As a basic start , if you are wanting the a. blues, not lavender... take a cuckoo roo and breed to a splash or blue bird, the offspring should come out blue cuckoo, if needed take the f1 offspring back to the cuckoo roo 1 more time and it should pur up and improve the barring. You can also take you chick there and breed her back to a cuckoo , that will help her offspring as well.
How old is your girl, sometimes it takes a little while for the pattern to show up as well..
Quote:
As a basic start , if you are wanting the a. blues, not lavender... take a cuckoo roo and breed to a splash or blue bird, the offspring should come out blue cuckoo, if needed take the f1 offspring back to the cuckoo roo 1 more time and it should pur up and improve the barring. You can also take you chick there and breed her back to a cuckoo , that will help her offspring as well.

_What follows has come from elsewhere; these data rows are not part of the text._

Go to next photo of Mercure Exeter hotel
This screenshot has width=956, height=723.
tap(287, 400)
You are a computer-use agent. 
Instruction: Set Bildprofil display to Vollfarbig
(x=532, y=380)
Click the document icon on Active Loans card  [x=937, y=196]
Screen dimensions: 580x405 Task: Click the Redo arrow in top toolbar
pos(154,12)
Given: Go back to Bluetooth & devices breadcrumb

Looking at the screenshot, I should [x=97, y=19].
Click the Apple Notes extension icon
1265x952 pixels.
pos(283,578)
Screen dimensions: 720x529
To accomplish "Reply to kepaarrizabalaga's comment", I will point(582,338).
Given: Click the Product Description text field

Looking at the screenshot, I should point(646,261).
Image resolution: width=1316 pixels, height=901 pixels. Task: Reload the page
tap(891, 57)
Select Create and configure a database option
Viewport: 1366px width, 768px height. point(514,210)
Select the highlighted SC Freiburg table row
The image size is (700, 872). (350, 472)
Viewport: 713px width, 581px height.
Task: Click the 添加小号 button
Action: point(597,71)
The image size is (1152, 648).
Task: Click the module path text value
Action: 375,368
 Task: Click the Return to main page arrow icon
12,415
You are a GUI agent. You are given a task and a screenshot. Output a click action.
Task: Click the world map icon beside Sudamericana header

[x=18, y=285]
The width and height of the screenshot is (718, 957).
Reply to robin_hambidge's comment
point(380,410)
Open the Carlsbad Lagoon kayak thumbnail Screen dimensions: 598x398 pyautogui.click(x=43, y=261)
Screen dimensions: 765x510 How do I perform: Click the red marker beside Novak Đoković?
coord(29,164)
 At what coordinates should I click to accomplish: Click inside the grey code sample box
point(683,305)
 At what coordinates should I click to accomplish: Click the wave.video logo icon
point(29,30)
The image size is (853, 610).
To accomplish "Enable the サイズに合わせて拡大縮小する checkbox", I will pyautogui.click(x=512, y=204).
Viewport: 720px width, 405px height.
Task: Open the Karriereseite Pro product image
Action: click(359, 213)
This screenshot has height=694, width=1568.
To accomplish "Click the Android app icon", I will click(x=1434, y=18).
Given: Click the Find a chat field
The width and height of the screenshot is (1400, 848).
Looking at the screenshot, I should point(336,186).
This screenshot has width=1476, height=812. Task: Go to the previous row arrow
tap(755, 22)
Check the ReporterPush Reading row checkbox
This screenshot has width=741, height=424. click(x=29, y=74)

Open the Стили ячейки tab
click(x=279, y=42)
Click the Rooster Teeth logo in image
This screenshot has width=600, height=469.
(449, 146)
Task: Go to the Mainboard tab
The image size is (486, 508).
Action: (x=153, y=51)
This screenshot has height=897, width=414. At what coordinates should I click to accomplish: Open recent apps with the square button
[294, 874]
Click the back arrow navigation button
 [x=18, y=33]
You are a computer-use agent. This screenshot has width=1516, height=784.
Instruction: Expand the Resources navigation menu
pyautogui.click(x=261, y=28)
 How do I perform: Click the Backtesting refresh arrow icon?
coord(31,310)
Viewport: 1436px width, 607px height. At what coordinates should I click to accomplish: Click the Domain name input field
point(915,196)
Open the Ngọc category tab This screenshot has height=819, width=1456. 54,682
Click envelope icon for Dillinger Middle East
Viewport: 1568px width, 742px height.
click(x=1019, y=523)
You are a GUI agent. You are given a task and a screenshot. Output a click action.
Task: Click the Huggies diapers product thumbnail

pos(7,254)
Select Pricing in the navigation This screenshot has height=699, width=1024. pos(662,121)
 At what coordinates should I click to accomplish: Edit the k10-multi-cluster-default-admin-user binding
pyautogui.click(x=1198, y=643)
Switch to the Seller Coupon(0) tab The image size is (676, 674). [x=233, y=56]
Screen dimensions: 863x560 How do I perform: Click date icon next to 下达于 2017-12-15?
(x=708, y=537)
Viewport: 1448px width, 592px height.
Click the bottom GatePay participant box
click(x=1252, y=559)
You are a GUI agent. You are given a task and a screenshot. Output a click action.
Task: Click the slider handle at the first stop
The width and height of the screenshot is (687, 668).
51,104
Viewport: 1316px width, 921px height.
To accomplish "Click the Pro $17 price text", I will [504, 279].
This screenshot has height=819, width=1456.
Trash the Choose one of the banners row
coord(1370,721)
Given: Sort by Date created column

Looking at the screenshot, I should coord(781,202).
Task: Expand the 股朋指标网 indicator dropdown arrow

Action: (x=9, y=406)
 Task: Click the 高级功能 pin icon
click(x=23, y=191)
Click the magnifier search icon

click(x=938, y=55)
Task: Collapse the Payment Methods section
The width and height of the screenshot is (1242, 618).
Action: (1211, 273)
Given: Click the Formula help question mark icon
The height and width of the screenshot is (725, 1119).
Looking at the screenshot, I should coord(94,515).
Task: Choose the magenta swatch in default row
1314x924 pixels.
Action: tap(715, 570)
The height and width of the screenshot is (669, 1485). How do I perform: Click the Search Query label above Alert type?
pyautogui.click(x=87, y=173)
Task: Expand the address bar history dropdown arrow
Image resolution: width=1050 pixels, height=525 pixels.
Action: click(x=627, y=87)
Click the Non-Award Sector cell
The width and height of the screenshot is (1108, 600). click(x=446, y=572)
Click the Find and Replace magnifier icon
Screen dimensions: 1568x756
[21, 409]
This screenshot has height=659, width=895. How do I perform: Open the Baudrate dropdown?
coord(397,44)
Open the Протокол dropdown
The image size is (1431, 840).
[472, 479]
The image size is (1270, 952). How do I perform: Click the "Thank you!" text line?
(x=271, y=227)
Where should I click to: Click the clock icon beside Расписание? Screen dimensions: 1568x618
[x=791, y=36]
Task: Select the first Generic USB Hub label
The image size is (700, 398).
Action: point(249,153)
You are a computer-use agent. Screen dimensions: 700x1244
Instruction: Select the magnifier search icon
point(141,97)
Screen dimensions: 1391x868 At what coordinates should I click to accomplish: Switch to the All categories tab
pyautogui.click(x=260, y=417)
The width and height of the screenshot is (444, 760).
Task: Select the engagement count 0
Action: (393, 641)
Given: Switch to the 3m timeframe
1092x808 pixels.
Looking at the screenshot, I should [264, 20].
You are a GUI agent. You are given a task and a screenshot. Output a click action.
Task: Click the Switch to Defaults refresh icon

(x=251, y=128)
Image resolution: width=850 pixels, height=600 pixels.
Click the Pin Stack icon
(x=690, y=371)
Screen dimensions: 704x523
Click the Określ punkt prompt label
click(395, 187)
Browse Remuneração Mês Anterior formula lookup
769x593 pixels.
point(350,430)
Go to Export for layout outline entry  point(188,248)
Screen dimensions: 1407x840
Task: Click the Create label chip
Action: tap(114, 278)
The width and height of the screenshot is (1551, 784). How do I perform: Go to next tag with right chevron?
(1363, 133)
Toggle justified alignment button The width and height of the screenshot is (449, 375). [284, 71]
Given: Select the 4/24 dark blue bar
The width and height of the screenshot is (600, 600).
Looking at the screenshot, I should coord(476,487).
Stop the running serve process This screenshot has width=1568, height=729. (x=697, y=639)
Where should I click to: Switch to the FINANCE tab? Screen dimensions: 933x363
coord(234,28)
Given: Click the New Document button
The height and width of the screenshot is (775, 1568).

How old is your girl, sometimes it takes a little while for the pattern to show up as well..
Will you tell us more colors to make?!?! I have chocolate and barred OE hatching so can I make barred chocolate? And does it have to be cuckoo to make blue cuckoos, because were can I find cuckoo OE? because I only have barred. 1 more question! LOL How do you make barred? I'm trying to make barred moderns. I know its possible because once I saw a picture of one.
Sure,
Take your chocolates to your barred/cuckoos, and you will get barred fawn/dun
The barring is a dominate trate and will go over most any color. Try to cross them to any color, at most you may have to take the offspring back one more time to the cuckoo, but by the second year tops, you'll have them.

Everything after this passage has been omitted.